→ **EXTRACT**:
Karl Marx Was a Tea Partier

May 28th, 2013 - 1:31 pm

If you think of yourself as a Marxist or a progressive, you need to read this. (Tea Partiers may want to steer clear.)

Marxist theory can be summarized in two distinct ways.

The first view (held mostly by its detractors) is that Marxism is little more than the politics of resentment — a philosophical justification for the hatred of success by those who failed to achieve it. The politics of resentment offers three different methods for bringing its program of economic jealousy to fruition: Under socialism, the unsuccessful use the power of government to forcibly extract wealth and possessions from the successful, bit by bit until there is nothing left; under the more extreme communism, the very notion of wealth or success is eliminated entirely, and anyone who seeks individual achievement is punished or eliminated; and finally under anarchy, freelance predators would be allowed to steal or destroy any existing wealth or possessions with no interference from the state. Marx himself saw pure communism as the ultimate goal, with socialism as a necessary precursor, and perhaps just an occasional dash of anarchy to ignite the revolutionary fires.

But there is another, more intriguing and less noxious, view of Marxist thought that gets less attention these days because its anachronistic roots in the Industrial Revolution seemingly render it somewhat irrelevant to modern economics. Marx posited that factory workers should own the factory themselves and profit from its output, since they’e the ones actually doing the work — and the wealthy fat cat “capitalists” should be booted out of the director’s office since they don’t really do anything except profit from other people’s labor. Marx generalized this notion to “The workers should control the means of production,” and then extended it further to a national scale by declaring that the overall government itself should be “a dictatorship of the proletariat,” with “proletariat” defined in this context as “someone who actually works for a living.” The problem with this theory in the 21st century is that very few people actually work in factories anymore due to exponential improvements in automation and efficiency, and fewer still produce handicrafts, and the vast majority of American “workers” these days don’t actually create anything tangible. Even so, there is an attractive populist rationality to this aspect of Marxism that appeals to everyone’s sense of fairness — even to those who staunchly reject the rest of communist theory. Those who do the work should reap the benefits and control the system; hard to argue with that.

Although the “factory” is no longer the basic building block of the American economy, Marx’s notion that “The workers should control the means of production” can be rescued and made freshly relevant if it is re-interpreted in a contemporary American context.

→ **INFORMATION PROVIDED**:
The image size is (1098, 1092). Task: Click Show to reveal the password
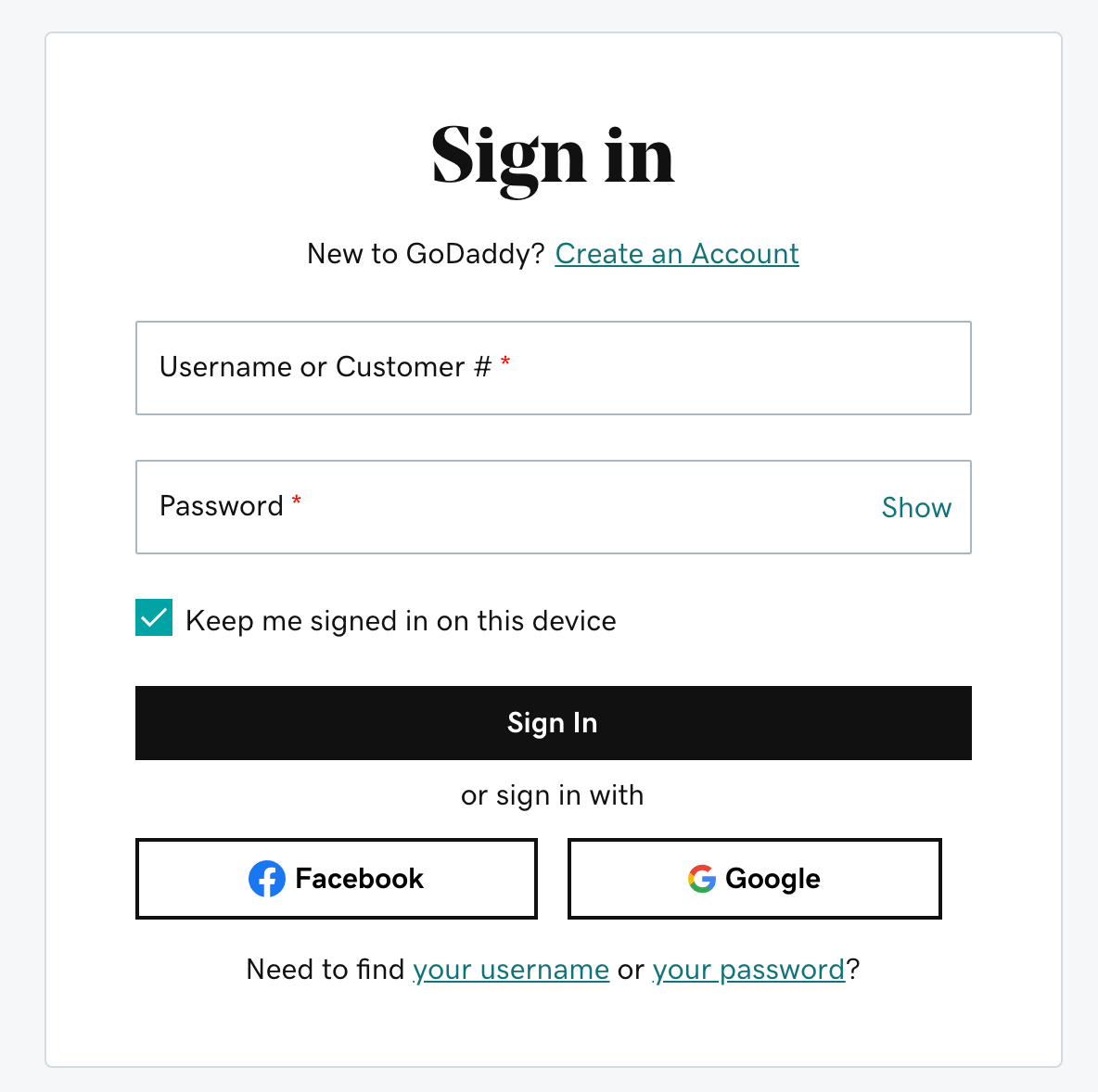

→ **TASK INSTRUCTIONS**:
1. According to the essay on Marx, what did Marx himself see as the ultimate goal?
2. Carry on the essay on Marx, starting after its final sentence.
The listing plays no role here.

→ **RESPONSES FOR EACH TASK**:
1. Pure communism, with socialism as a necessary precursor.

2.
Visualize the entire United States as one vast “company,” with citizens as employees and politicians and bureaucrats as managers. Everybody, in theory, works together to make the company successful. But there are two realities which shatter this idealized theory: first, only about half the employees actually ever do any work, while the rest seem to be on permanent vacation or sick leave; and second, our bureaucratic “managers” — just like the wealthy fat cats in Marx’s vision — simply benefit from the labor of others without ever producing anything of value themselves.

Now, this “company” known as the USA doesn’t operate in the way traditional companies operate. In our system, we create only a single product every year, a gigantic pile of money we call the “Federal Budget.” Each “employee” is free to engage in any profitable activity or profession of his choice, just so long as at the end of the year he (or she, obviously) adds his earnings to the collective pile, setting aside a certain amount for living expenses. The “managers” then decide how this gigantic pile of money is spent, presumably to keep the company healthy and strong.

The formula to determine how much each employee gets to keep for living expenses is called “the tax code,” and those who contribute to the national product are called “taxpayers.” The managers deciding how the pile is spent are “politicians,” who are chosen every two years in a shareholders’ meeting called an “election.”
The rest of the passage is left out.